**What is expected:**
Answer these questions from the pipeline passage:
1. Which batch file compiles and runs the susan corner detection benchmark?
2. Which dataset is selected by "dataset_uoa"?
3. What compilation type does the input file select?

**Passage to read:**
········

Now, user can test "build and run" pipeline. For example, use run_pipeline_linux_gcc.bat to compile and run benchmark susan corner detection (benchmark-cbench-automotive-susan-demo) with  a pgm picture as a dataset (image-pgm-0001-demo) and generic GCC with -O3 flag. Normally, if everything is installed correctly, at the end of pipeline execution user will see a list of measured characteristics.

Execution of this pipeline can be easily customized through self-explanatory json input file (run_pipeline_linux_gcc.json). It currently has the following variables:

{

  • "tuning_repo_uoa":"ctuning-shared",  working repository to find, build and run benchmark in
  •  "compiler_package_name":"gcc generic", # selects compiler package name
  •  "compiler_fuzzy_match":"yes",  # can find package with incomplete name
  •  "prune_program_by_class":"dc6b904ae894e1cb", # internal info
  •  "program_uoa":"benchmark-cbench-automotive-susan-demo", # selects benchmark
  •  "run_cmd_key":"corners",  # selects available command line to run benchmark
  •  "dataset_uoa":"image-pgm-0001-demo", # selects data set (cM automatically finds associated data sets for a given program based on classes, i.e. image pgm)
  •  "print_build_and_run_params":"no", # prints available build parameters (including data set parameters such as matrix size, etc)
  •  "compilation_type":"dynamic", # selects compilation type
  •  "compile_script":"build_dynamic_bin_c", # select compilation script (can be found in $CM_ROOT/repos/default/os.script
  •  "force_compile_flags":"-O3", # select compiler flag
  •  "skip_compile_output_redirect":"yes",
  •  "use_likwid":"no", # use likwid tool to collect hardware counters (we include likwid packages in the ctuning-shared repository to demo installation though cM)

········

**Recorded data:**

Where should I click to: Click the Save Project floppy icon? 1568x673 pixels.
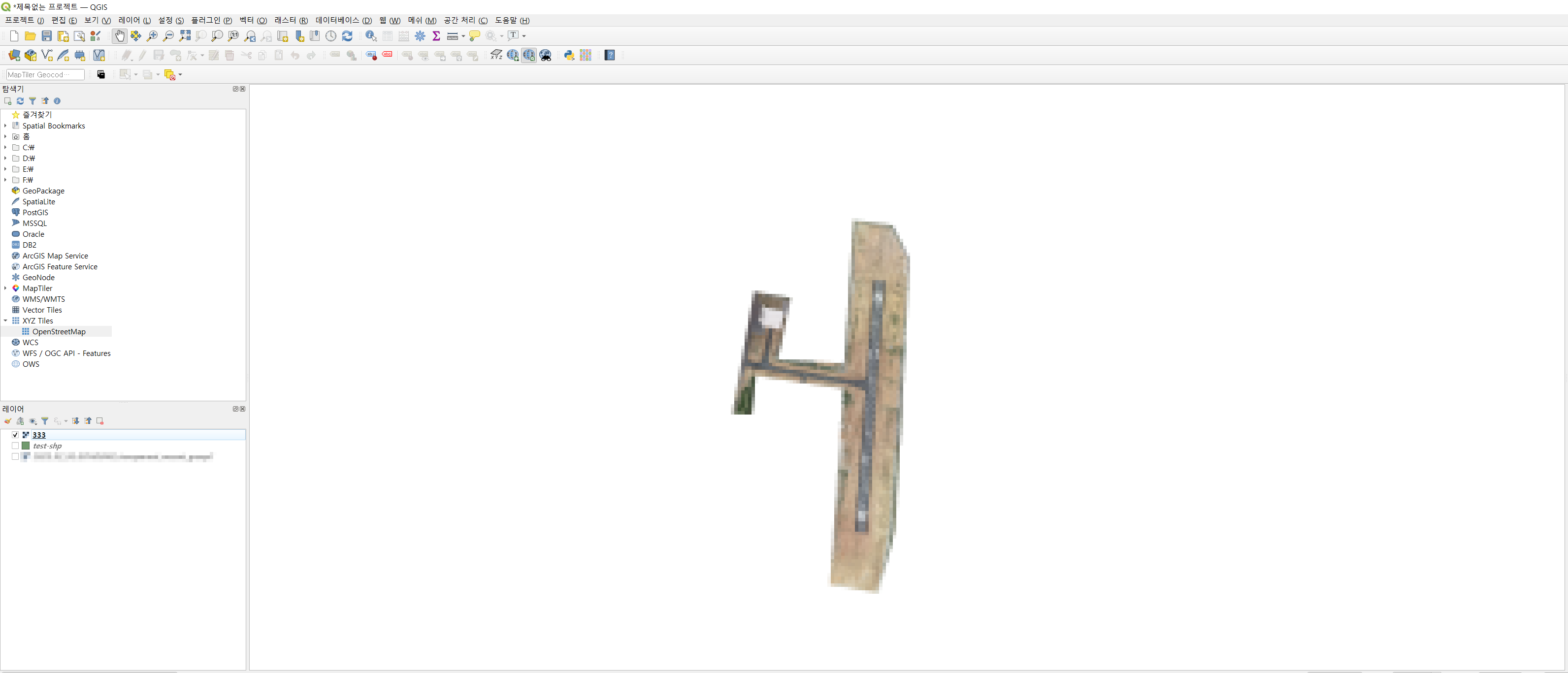46,36
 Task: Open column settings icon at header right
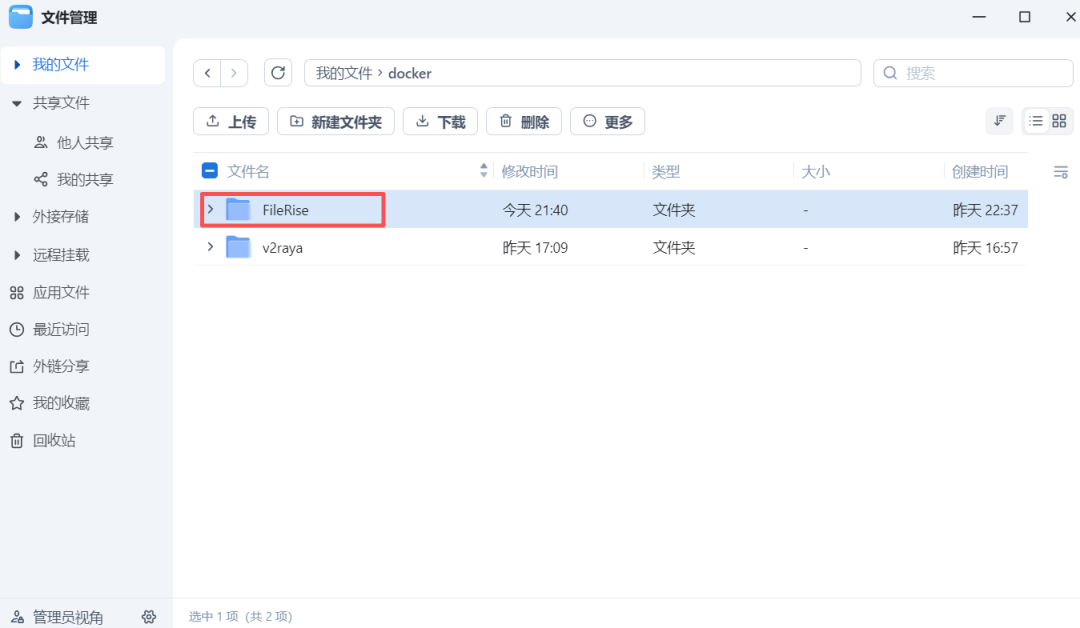pos(1061,172)
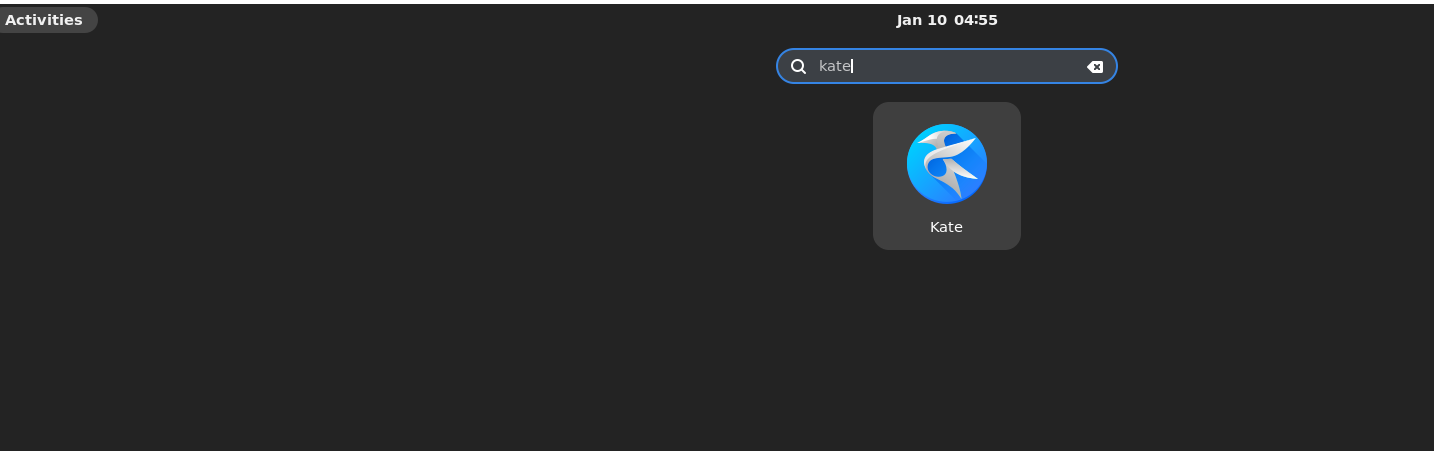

········

**Solved problem:**
1. run_pipeline_linux_gcc.bat
2. image-pgm-0001-demo
3. dynamic